> [WORK ITEM] Report back each line of the records that contains the string "Task".

START INPUT MATERIAL

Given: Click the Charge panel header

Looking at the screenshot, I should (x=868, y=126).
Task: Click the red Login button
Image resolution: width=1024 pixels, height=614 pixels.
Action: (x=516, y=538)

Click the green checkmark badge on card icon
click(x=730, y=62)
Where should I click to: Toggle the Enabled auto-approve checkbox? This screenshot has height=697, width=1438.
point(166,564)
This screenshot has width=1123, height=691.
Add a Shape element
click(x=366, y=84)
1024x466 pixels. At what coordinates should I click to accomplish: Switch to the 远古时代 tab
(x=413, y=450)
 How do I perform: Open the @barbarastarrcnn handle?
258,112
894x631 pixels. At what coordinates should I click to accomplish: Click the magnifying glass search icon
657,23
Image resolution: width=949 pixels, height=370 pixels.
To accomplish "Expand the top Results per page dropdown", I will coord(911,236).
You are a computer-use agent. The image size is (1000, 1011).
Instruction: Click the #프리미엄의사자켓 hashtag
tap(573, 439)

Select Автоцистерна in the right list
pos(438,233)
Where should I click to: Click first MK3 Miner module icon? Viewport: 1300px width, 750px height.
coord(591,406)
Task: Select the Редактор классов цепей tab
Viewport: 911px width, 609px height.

END INPUT MATERIAL

> [ANSWER BOX]
Task: Click the red Login button
Task: Select the Редактор классов цепей tab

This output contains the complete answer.